> _Stored records_:

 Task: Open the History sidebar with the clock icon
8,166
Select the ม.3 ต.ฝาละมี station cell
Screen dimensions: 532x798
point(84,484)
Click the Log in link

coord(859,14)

> _Task description_:
Return the data exactly, every line included.

> _Answer section_:
 Task: Open the History sidebar with the clock icon
8,166
Select the ม.3 ต.ฝาละมี station cell
Screen dimensions: 532x798
point(84,484)
Click the Log in link

coord(859,14)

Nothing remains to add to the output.